• Text provided
◆ ◆ ◆ ◆
I had an "incident" this past weekend that could have been fatal, but thankfully wasn't.

My wife & I were staying at a fire tower up near the Canadian border for the weekend. We took all of our guns with us to get in some range practice.
We were almost finished shooting and I had some ammo left for the .38. We decided to shoot it off and get in some more target practice with the Model 14.

While we were shooting we had some reloads malfunction (to use the term loosely).
I was using a box of reloads that I friend had built.
For the record, he has been reloading for nearly 30 years.
I unknowingly had 4 casings split on me while ranging in my Model 14. One bullet is now jammed in the barrel after slamming into another that apparently was jammed in the barrel from the shot before.
I had only fired 23 rounds prior to the malfunction. #24 & #25 was the end of the shooting day for my wife & I, needless to say.

2 shots involved here. I will try to keep them straight.
It seems that the "1st" shot casing split and only pushed the bullet partially thru the barrel. My wife & I never noticed the malfunction. The "1st" shot felt and sounded normal (BANG), no difference from all the others, same sound level & standard recoil. The "2nd" shot darned near took of my hands. It made a "BOOM" much louder than my .357 and the recoil was worse than anything I have ever experienced.
The "1st" bullet popped out as if in slow motion. My wife and I actually saw it bounce off the target and back toward us. Her face was nearly white and she asked me what just happened, as if she thought we should be dead or something.
I told her that I thought the gun had just "BLOWN UP".
I put it down to make sure it was safe and a few minutes later picked it up and checked out what had happened. I opened the cylinder, popped out the casings then looked at the barrel. I was shocked to see the bullet in the end of the barrel.
◆ ◆ ◆ ◆
Could you write the next part of the account of the Model 14 revolver malfunction at the fire tower, starting after its last sentence?
◆ ◆ ◆ ◆
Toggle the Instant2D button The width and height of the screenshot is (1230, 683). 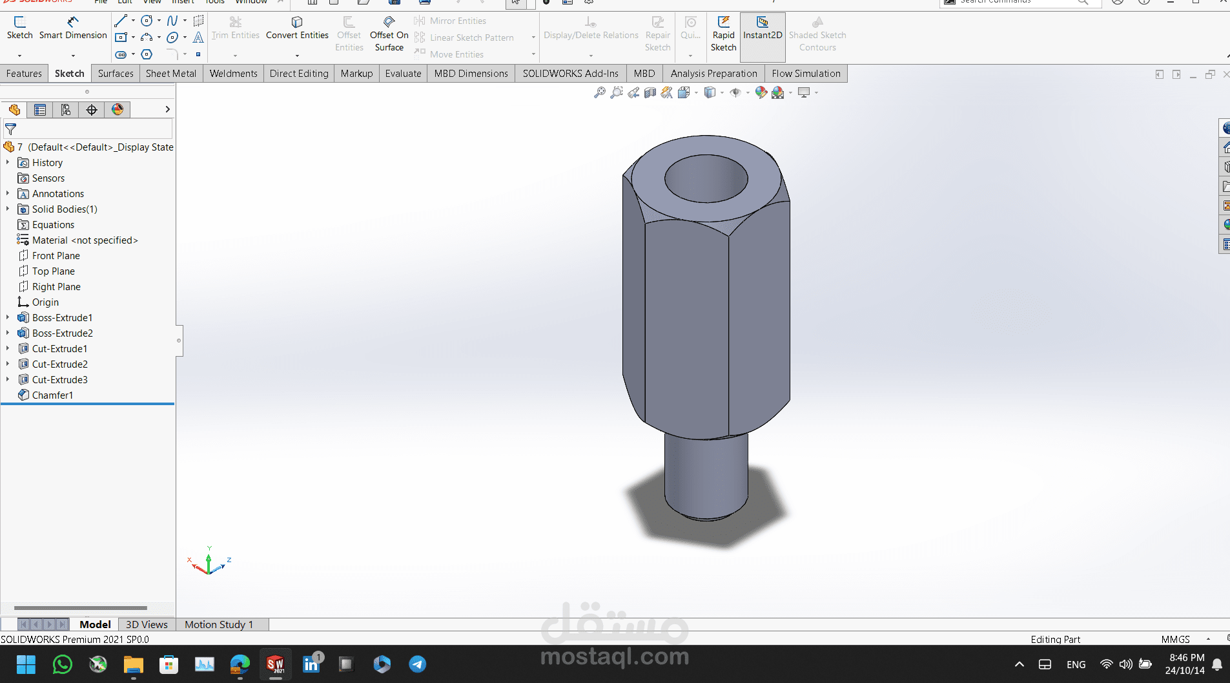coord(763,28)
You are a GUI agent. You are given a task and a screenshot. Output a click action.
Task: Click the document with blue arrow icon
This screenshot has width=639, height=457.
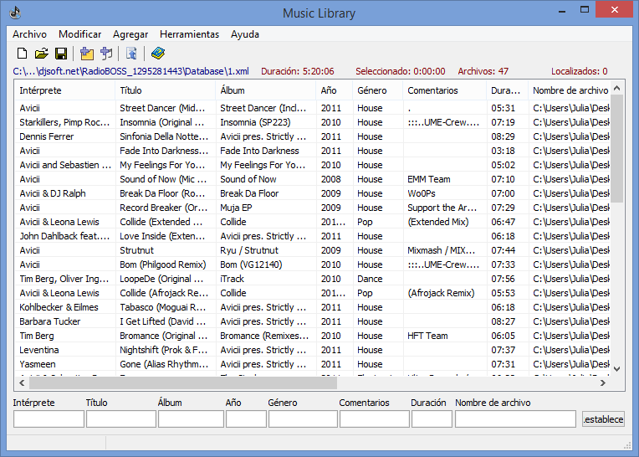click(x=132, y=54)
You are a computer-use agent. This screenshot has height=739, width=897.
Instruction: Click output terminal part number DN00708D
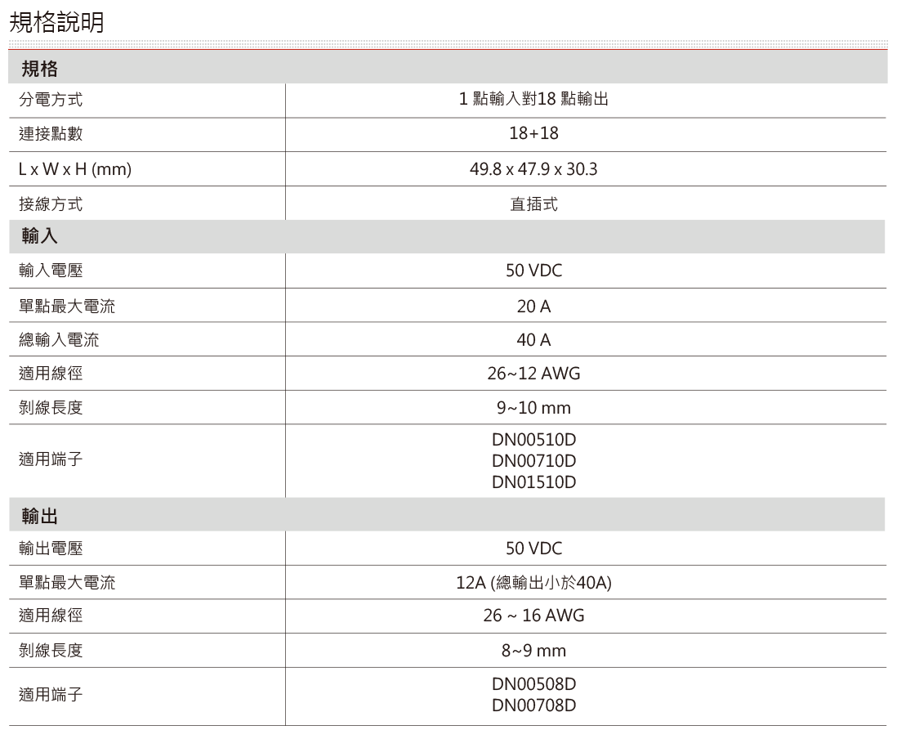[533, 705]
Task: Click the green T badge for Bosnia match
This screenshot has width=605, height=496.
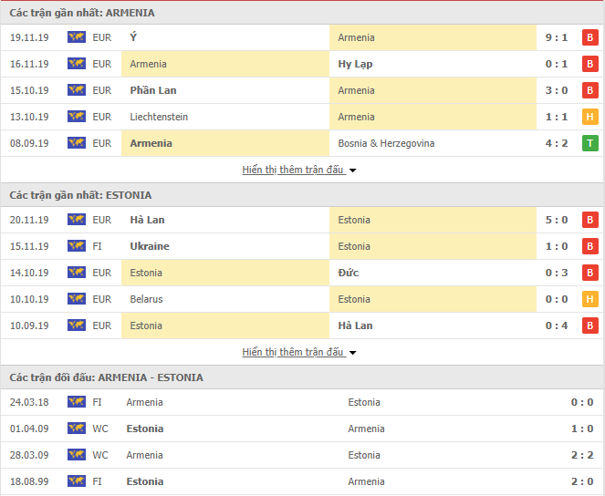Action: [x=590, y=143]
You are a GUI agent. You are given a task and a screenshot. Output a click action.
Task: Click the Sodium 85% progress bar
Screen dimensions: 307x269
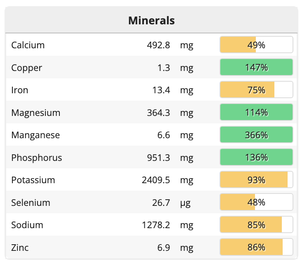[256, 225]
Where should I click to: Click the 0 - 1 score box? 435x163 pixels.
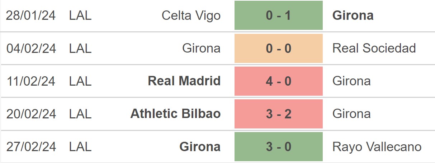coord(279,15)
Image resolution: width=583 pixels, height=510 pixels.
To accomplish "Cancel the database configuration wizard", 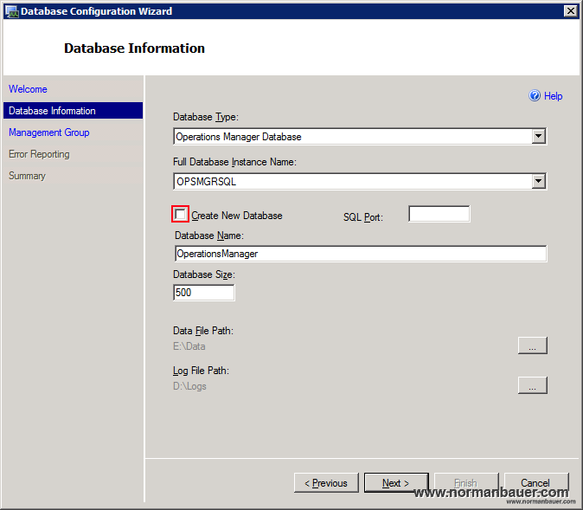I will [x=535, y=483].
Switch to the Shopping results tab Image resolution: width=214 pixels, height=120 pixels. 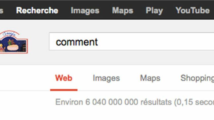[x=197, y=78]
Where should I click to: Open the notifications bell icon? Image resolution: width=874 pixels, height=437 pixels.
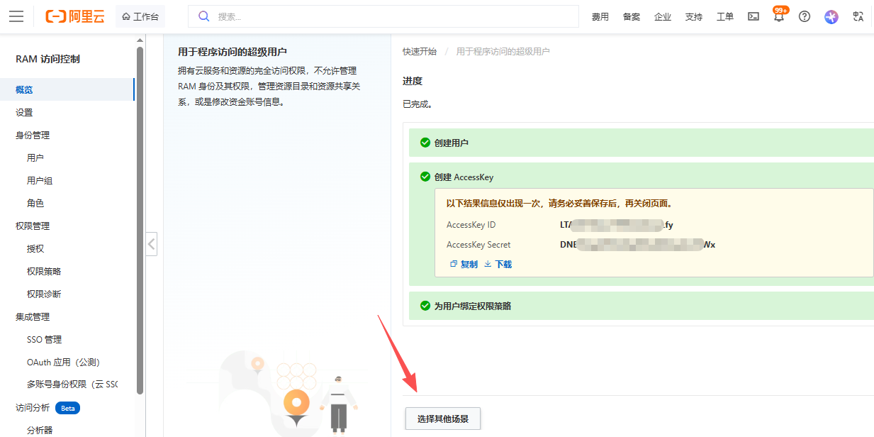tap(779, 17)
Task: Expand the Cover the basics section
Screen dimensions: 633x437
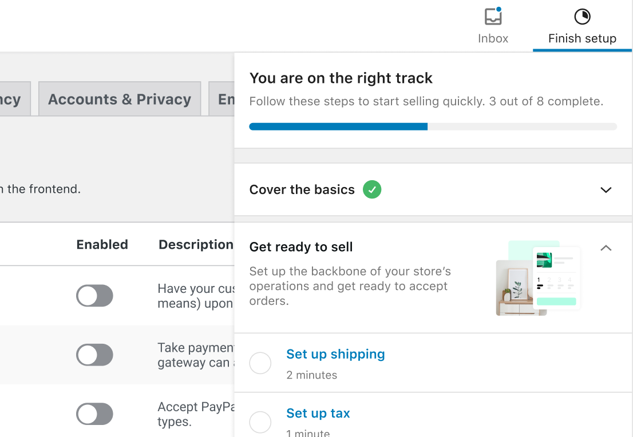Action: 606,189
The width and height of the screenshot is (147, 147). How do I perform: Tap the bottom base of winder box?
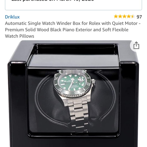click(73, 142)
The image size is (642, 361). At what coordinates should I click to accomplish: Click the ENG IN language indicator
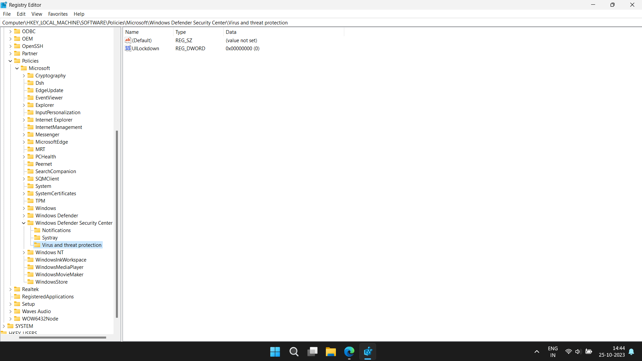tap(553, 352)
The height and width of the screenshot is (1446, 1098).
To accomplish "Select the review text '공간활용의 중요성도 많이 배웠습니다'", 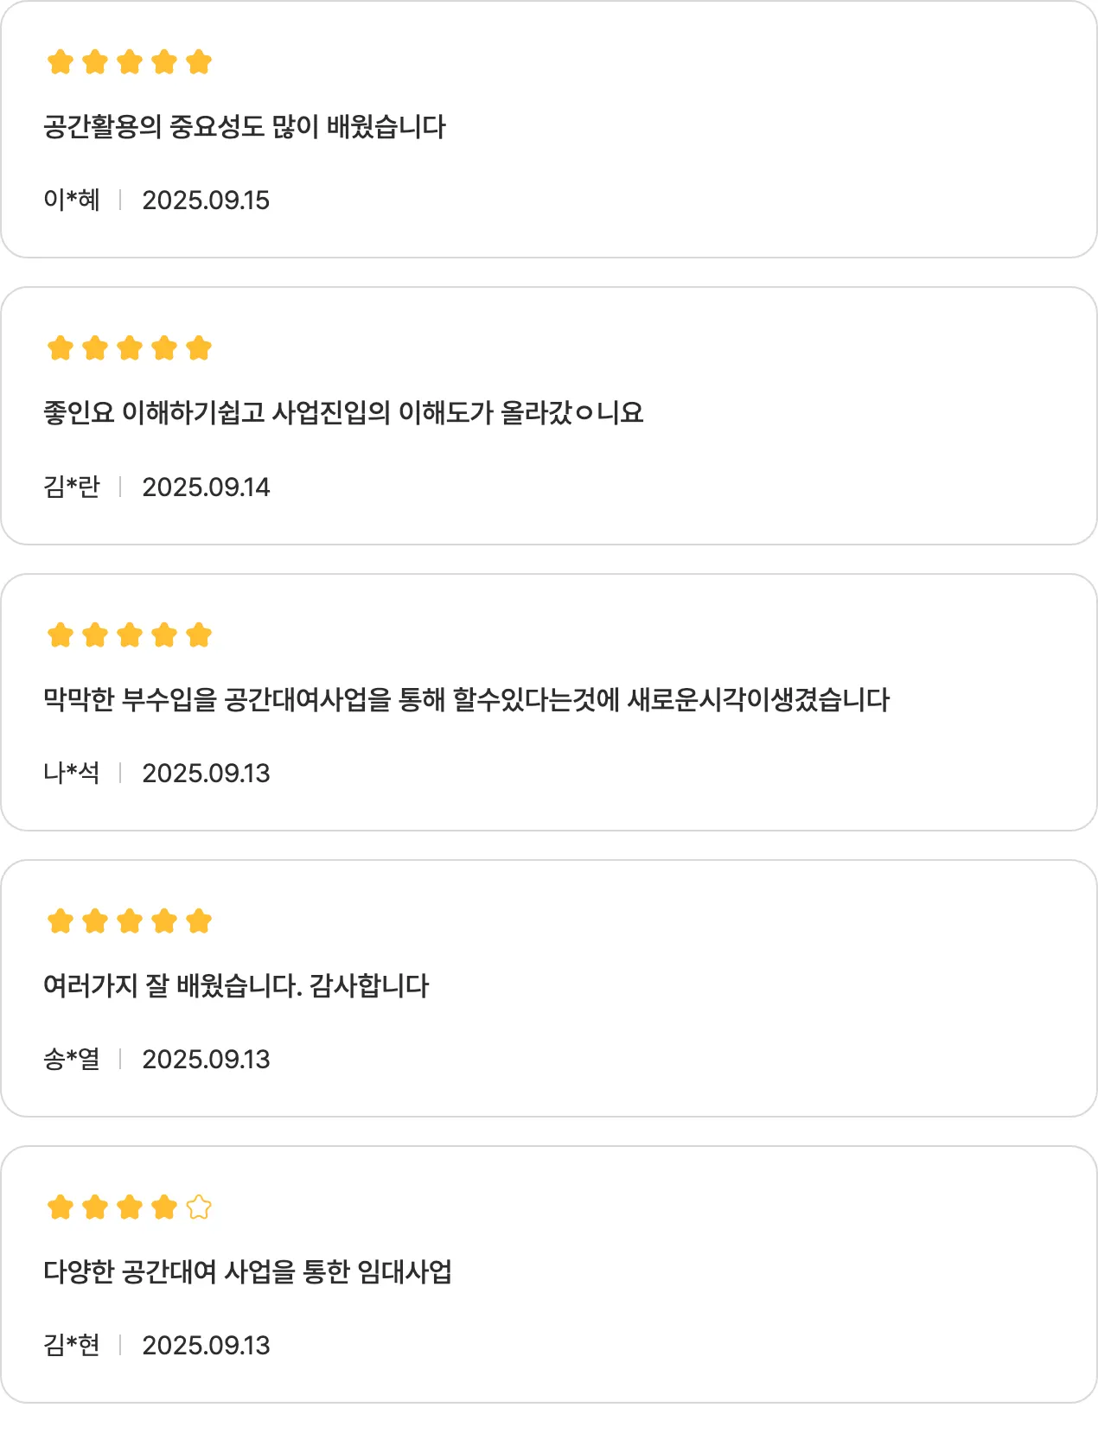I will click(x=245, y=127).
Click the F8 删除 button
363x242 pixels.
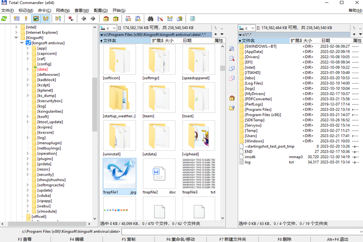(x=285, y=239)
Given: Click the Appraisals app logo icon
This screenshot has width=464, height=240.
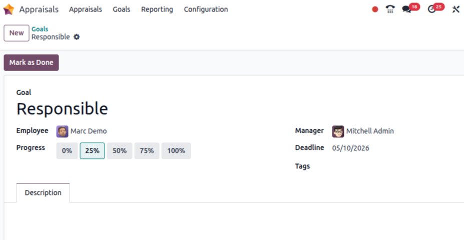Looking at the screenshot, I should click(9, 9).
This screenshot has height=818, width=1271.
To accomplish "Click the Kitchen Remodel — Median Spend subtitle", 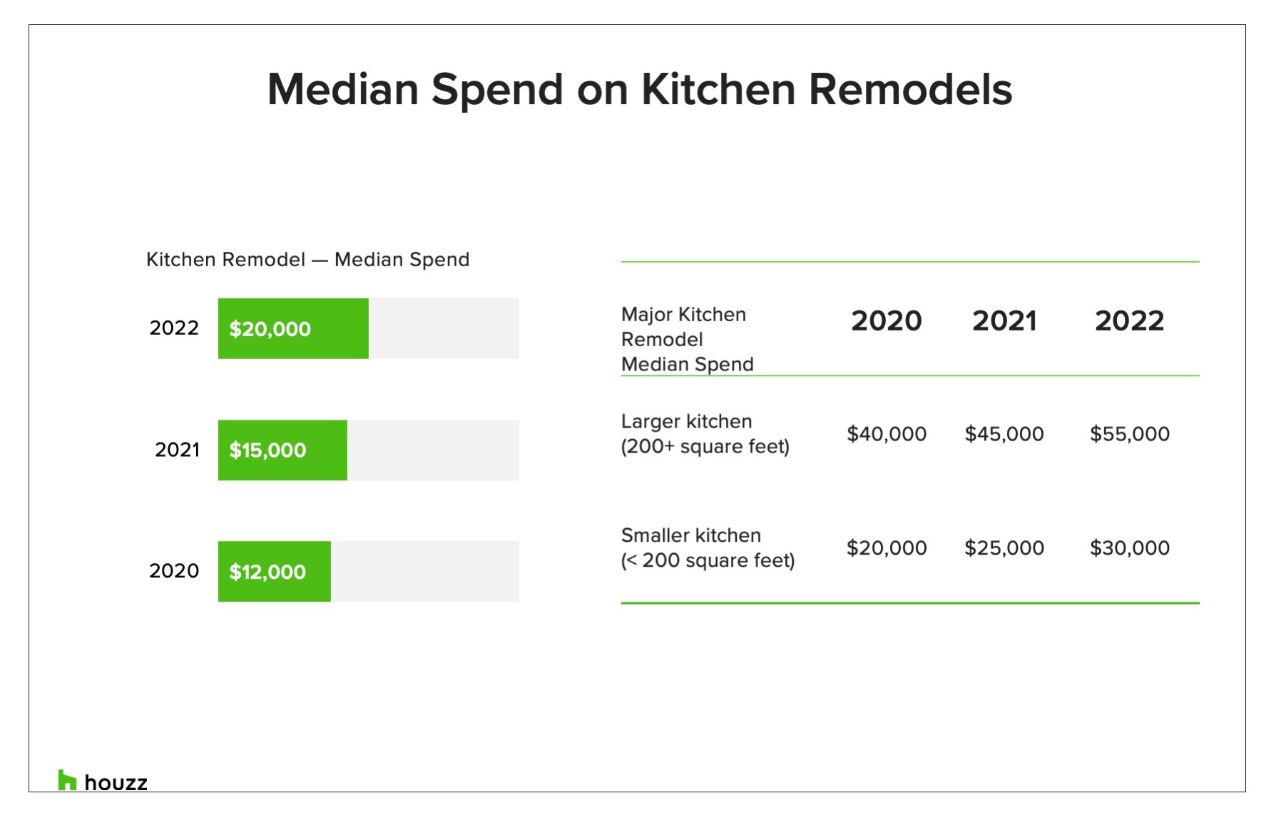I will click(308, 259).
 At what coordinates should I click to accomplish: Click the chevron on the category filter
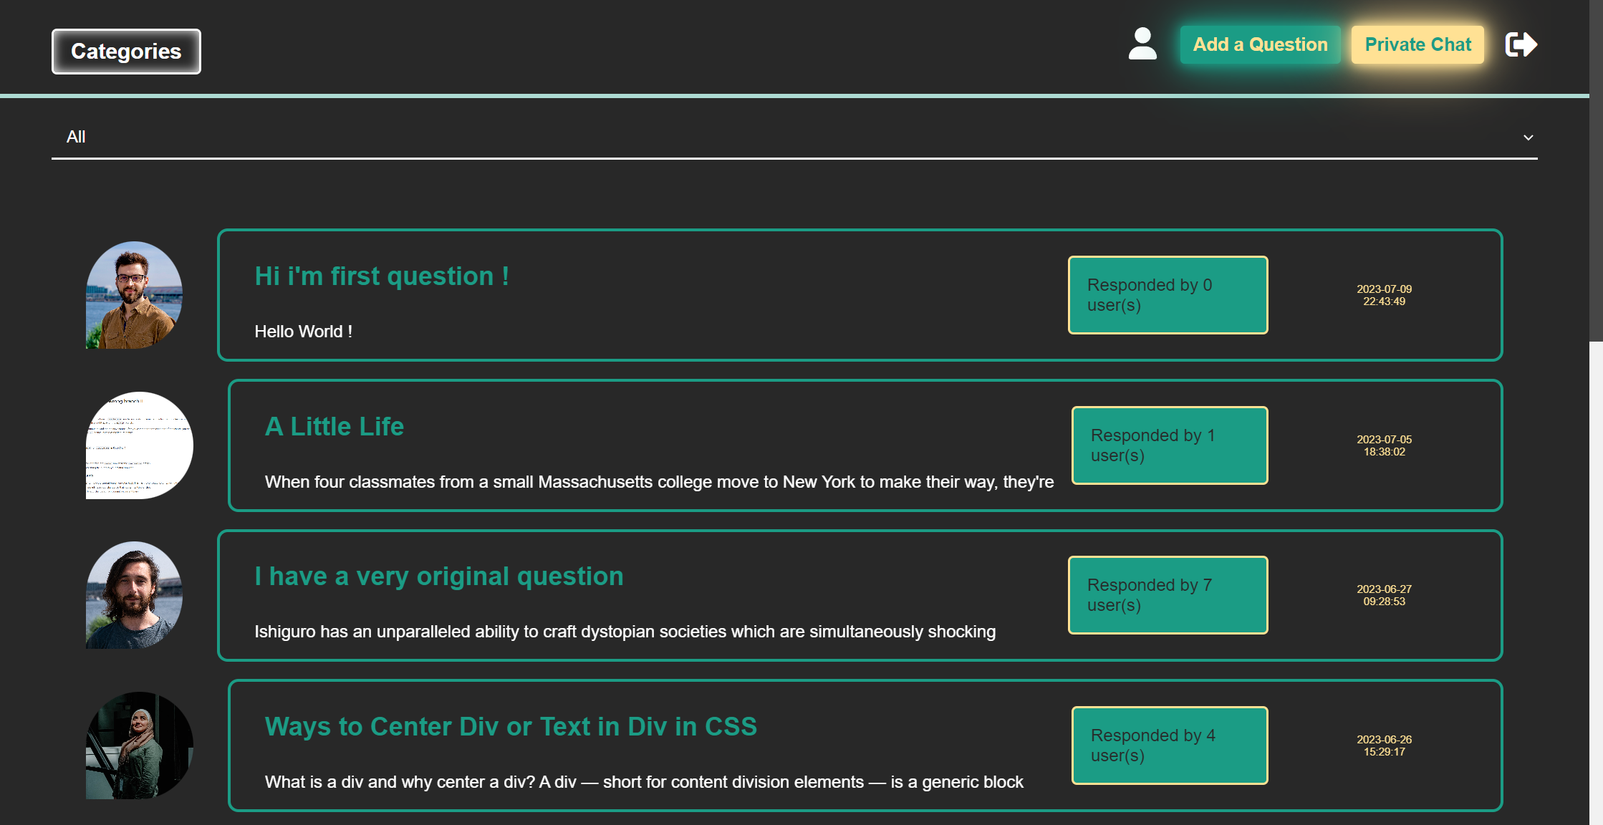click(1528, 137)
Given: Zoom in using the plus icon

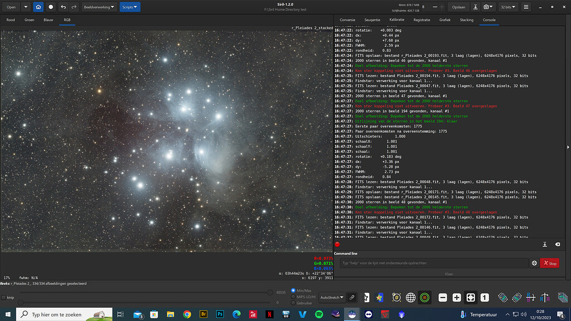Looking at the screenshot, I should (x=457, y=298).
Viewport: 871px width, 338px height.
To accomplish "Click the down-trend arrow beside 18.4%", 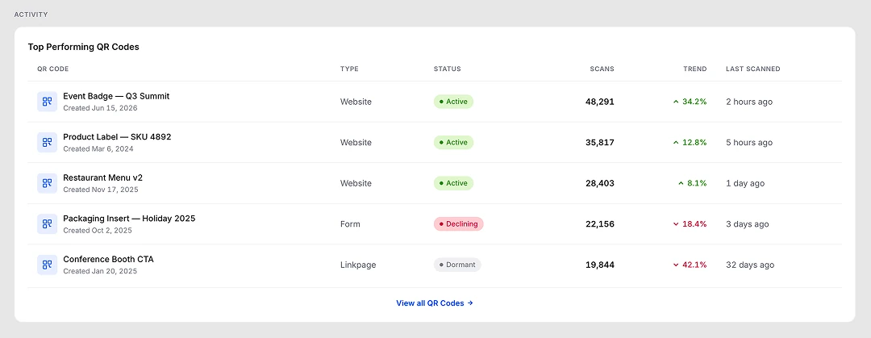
◆ ◆ ◆ ◆
• Task result
I picked up all of the casings and discovered that 2 of them were cracked, nearly from top to bottom. I then started scouring the ground for what had "popped out". I thought it was the bullet from the shot before and it had been pushed out of the barrel from the last shot. Well I guess I was right. I actually managed to recover the "1st" bullet after about a 1/2 hour of looking. It is shown in the pics. It appears that it had mushroomed from the impact as it left the barrel.




The "2nd" bullet jammed in the barrel and my Model 14 is now useless, and pics will show that too.
Look at the reflections between the jammed bullet and the ejector pin. You can see the curves in the reflections showing the small bulge in the barrel.



When we got back to our room I searched thru all of my brass and discovered that 4 casings had been split.
I am taking my Model 14 to the gunsmith this week to see if there is any damage the to rest of the revolver, and see if it can be salvaged by just replacing the barrel. I don't know if the frame or cylinder were damaged in the back blast. He will know for sure. I will let you know later.
The end of the story is I will never fire anything but factory loads from now on. I guess that the standard 30-30 is okay by me.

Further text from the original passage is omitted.